Observability and Debugging Distributed Systems
LESSON
Observability and Debugging Distributed Systems
Core Insight
A buyer reports: “Checkout spun for twenty seconds, my bank shows a charge, and the site said the order failed.” The checkout path crosses a web service, inventory, a payment provider, a queue, an order worker, and an email service. Each component can report that it is mostly healthy. None of those local statements answers the buyer's question: was my order created, charged, both, or neither?
Distributed systems divide work and therefore divide evidence. One service sees an HTTP request. Another sees a payment authorization. A queue sees a message wait. A worker sees an attempt to create an order. A database sees a durable state transition. If those facts cannot be joined, an incident becomes a collection of plausible stories rather than an investigation.
Observability is the ability to reconstruct a user-visible promise from the evidence a system retains. It is more than a dashboard and more than “having logs.” It means that an engineer can ask what happened to one order, across time and boundaries, distinguish a fact from an inference, and find the safe repair action.
The trade-off is real. Logs, traces, metrics, labels, and retained event payloads consume storage, CPU, bandwidth, attention, and privacy budget. Good observability does not collect every possible datum. It deliberately preserves the evidence required to explain important state changes, retries, queue crossings, ownership changes, and repair decisions.
Start With The Promise And Its Identities
The checkout promise is not “the request got a 200 response.” It is closer to: “the buyer receives one truthful outcome for the intended purchase, and the system can repair any partial completion without charging twice.” That promise needs several identifiers because one identifier cannot represent every part of the workflow.
order_id: order-42 durable business object
payment_operation_id: pay:order-42 one intended charge; used for idempotency
request_id: req-A one HTTP attempt
trace_id: trace-81 one observed execution path
message_id: msg-551 one queued delivery attempt
These ids are related, not interchangeable. The buyer may retry after a timeout. The retry gets a new request_id and perhaps a new trace, but it must retain payment_operation_id: pay:order-42 so the payment service can recognize the same intended charge.
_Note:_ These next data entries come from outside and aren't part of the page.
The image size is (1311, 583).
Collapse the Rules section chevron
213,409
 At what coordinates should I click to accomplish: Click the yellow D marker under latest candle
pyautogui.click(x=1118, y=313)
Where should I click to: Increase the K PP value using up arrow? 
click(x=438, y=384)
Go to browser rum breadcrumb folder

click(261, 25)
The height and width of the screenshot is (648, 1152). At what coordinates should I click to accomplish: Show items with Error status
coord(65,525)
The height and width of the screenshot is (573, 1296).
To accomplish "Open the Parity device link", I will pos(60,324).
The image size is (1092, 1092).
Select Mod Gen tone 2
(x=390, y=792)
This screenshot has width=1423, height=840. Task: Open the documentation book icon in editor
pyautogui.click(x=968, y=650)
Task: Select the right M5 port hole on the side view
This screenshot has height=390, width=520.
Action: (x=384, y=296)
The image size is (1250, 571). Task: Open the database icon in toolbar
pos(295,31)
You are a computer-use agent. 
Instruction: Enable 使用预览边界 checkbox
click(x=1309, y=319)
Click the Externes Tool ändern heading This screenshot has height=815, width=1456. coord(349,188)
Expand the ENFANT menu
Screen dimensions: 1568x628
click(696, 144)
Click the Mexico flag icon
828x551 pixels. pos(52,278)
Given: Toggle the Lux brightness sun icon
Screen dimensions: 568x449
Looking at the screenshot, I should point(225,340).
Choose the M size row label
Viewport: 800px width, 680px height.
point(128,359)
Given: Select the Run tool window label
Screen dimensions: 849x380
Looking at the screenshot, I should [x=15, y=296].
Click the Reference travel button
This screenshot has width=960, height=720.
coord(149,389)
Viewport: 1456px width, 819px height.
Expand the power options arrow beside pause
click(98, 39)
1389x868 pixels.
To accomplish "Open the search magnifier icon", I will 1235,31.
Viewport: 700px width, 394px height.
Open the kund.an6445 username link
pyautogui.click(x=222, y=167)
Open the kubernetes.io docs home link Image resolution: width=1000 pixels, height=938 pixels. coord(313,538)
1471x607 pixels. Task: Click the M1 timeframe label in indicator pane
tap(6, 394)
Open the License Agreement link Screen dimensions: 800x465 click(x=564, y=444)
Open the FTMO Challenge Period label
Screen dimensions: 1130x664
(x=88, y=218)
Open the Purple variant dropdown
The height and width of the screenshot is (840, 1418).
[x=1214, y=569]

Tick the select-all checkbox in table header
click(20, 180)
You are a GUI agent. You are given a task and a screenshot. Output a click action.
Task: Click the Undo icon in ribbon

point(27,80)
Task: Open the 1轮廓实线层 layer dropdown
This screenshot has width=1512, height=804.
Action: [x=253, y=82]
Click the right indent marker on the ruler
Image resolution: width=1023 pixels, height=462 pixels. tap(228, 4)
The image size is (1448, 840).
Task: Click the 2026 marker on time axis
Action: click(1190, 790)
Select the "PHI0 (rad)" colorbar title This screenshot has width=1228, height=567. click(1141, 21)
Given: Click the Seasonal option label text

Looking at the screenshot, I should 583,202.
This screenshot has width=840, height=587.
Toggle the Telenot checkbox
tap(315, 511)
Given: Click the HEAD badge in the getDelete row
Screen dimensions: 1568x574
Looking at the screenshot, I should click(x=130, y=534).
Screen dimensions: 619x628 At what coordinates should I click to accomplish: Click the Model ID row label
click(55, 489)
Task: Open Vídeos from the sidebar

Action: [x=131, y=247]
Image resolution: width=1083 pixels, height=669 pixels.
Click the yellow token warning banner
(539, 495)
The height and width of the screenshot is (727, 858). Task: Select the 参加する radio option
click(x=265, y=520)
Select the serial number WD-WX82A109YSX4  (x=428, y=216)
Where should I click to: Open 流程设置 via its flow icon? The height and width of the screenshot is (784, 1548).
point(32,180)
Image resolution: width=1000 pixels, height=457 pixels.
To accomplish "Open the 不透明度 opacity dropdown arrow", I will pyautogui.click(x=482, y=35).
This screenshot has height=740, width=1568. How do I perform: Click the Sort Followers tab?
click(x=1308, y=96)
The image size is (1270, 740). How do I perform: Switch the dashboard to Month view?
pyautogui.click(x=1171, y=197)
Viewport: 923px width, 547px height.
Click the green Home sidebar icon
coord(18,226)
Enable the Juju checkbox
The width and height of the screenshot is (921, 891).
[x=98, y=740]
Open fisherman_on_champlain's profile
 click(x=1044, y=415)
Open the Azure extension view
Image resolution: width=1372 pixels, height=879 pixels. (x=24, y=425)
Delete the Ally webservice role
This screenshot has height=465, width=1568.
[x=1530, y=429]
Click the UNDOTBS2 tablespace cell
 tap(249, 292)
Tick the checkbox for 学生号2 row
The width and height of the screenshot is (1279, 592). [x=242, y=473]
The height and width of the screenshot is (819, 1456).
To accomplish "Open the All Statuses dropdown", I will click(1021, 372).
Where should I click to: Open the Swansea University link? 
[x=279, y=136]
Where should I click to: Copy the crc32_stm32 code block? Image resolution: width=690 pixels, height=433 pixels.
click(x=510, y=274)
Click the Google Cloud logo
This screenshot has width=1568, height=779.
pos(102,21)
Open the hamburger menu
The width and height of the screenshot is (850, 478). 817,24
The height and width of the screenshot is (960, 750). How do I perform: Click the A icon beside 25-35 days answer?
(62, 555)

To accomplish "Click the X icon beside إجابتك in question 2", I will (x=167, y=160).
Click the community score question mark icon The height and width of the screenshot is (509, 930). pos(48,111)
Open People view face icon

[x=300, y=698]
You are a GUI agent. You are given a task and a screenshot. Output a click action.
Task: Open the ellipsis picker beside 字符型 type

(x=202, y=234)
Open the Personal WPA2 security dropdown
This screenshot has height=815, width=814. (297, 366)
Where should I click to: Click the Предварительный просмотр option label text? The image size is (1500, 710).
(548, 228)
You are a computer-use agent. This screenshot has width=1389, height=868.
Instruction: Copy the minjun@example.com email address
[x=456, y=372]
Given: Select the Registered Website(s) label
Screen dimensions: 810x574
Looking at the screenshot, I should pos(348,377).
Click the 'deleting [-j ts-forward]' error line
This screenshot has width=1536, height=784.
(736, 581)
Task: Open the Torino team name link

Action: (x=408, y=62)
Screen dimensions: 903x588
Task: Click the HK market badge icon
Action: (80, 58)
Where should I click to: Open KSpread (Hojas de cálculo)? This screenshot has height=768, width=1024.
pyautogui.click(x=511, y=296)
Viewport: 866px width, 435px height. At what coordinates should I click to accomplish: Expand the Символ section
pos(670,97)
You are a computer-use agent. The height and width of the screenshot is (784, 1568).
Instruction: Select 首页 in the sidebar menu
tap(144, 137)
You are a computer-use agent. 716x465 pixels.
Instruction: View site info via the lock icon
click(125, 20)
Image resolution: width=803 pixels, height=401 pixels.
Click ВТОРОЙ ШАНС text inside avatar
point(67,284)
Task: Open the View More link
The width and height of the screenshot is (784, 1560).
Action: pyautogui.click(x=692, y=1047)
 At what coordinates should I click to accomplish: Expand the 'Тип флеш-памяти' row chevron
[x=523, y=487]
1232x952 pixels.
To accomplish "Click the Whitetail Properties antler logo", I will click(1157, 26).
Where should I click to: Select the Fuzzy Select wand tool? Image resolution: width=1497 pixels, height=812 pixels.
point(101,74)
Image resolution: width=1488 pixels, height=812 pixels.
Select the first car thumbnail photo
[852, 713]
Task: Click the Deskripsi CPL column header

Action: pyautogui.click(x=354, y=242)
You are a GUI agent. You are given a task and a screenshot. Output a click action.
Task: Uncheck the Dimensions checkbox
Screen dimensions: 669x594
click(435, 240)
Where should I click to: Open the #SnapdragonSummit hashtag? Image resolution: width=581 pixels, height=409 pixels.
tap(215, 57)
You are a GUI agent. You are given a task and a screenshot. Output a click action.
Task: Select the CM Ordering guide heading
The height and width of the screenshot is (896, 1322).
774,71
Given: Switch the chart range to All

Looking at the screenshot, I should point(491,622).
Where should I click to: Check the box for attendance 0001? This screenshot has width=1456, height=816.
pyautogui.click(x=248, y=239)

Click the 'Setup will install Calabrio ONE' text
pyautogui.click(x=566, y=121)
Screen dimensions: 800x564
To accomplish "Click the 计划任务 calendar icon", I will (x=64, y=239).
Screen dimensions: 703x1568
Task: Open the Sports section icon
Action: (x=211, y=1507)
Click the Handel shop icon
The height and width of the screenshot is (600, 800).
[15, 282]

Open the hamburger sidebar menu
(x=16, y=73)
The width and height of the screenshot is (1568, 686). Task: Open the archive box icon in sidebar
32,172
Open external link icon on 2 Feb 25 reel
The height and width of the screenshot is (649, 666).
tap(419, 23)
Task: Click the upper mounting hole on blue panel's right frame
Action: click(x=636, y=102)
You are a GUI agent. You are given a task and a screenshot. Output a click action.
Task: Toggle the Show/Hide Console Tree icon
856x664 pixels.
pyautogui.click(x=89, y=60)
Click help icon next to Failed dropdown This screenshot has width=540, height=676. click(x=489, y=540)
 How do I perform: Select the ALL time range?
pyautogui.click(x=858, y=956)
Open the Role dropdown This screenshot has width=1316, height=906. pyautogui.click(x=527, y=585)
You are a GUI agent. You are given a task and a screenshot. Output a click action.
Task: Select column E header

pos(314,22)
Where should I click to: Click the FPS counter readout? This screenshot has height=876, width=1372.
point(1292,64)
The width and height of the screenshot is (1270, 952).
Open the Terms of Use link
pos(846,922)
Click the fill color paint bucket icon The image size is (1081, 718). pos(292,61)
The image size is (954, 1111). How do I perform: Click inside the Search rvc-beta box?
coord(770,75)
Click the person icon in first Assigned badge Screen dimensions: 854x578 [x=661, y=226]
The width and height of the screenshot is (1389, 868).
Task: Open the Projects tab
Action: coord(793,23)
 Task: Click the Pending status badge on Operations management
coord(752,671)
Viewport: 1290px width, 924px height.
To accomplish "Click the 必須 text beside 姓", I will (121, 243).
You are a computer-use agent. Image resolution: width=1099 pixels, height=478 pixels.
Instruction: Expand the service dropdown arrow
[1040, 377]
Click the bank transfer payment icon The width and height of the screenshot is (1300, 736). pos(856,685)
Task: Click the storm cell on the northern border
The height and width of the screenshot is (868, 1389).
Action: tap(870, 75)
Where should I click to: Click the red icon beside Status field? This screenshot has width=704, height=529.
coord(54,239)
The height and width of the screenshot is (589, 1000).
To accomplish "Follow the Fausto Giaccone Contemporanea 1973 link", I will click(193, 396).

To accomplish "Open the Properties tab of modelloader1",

A queue may redeliver one message and assign a new delivery attempt while the business order remains order-42.
This distinction prevents two common mistakes. If every retry receives a new payment operation id, a timeout can become a double charge. If every asynchronous worker creates a new anonymous identity, investigators cannot connect a late order confirmation to the checkout that created it.
The Evidence Has Different Jobs
Observability signals answer different questions. Treating them as substitutes loses useful information.
Structured logs record local facts at an event boundary: a request arrived, a dependency timed out, a message was accepted, or an idempotency key matched existing work. A useful checkout log includes the relevant ids, result, reason, and component. It should not need to include a full card number, address, or unbounded payload to be useful.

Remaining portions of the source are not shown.